Rewrite every line from the one containing "Choose Список выписанных" down to the end of the data, requests included. Scale each coordinate in the answers by 1.3 and round it to the nearest whole number, with halves rounded up.

=== Listing ===

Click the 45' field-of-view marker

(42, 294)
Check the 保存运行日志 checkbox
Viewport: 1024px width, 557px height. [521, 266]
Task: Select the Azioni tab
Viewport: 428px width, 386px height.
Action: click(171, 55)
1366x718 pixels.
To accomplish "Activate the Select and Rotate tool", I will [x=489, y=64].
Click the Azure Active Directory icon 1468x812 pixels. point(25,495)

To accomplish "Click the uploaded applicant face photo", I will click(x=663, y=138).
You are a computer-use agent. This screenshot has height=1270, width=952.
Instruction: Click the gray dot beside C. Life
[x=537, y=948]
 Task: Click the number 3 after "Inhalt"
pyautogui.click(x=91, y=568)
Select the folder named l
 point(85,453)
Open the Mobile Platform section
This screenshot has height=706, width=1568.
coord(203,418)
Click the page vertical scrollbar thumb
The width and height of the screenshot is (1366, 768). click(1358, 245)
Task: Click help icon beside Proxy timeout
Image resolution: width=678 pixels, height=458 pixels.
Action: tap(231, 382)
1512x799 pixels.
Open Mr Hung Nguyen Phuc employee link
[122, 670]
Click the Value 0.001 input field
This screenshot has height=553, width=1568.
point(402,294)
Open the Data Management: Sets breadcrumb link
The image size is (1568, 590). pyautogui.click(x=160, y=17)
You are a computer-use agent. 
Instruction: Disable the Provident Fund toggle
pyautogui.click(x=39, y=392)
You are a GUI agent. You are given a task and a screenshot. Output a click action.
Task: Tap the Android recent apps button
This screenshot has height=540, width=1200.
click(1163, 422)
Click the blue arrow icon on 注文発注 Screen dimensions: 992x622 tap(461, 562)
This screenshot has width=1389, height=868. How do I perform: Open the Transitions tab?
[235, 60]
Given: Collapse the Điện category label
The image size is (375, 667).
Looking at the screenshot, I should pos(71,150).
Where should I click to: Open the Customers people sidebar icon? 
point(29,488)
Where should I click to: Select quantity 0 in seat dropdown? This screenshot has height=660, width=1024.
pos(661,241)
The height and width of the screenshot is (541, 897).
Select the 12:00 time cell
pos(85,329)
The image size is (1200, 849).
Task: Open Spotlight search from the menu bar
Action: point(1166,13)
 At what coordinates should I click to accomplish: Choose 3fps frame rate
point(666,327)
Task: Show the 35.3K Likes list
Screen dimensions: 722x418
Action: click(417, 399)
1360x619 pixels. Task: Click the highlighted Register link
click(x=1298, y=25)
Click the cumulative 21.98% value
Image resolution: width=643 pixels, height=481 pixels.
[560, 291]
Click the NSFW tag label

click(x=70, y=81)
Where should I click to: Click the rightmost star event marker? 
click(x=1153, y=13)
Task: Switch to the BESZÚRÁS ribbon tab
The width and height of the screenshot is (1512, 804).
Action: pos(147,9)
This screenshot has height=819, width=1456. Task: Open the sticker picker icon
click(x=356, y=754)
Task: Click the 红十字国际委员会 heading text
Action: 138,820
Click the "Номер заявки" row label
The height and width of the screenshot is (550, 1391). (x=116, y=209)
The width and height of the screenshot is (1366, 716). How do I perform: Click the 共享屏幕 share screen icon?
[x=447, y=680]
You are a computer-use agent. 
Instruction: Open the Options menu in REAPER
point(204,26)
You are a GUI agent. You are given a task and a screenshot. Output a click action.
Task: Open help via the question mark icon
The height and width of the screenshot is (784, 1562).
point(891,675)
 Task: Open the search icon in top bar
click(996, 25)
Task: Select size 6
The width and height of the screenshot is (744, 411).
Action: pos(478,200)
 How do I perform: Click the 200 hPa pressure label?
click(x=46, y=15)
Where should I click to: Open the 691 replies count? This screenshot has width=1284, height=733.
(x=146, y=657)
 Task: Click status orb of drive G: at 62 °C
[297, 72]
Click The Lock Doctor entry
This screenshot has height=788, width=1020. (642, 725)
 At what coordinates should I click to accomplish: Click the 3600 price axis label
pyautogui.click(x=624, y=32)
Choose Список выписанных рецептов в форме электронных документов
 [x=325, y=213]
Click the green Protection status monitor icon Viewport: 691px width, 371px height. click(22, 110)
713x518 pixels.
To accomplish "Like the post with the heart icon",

===

(The answer):
Choose Список выписанных рецептов в форме электронных документов
 [x=423, y=277]
Click the green Protection status monitor icon Viewport: 691px width, 371px height. click(29, 143)
713x518 pixels.
To accomplish "Like the post with the heart icon",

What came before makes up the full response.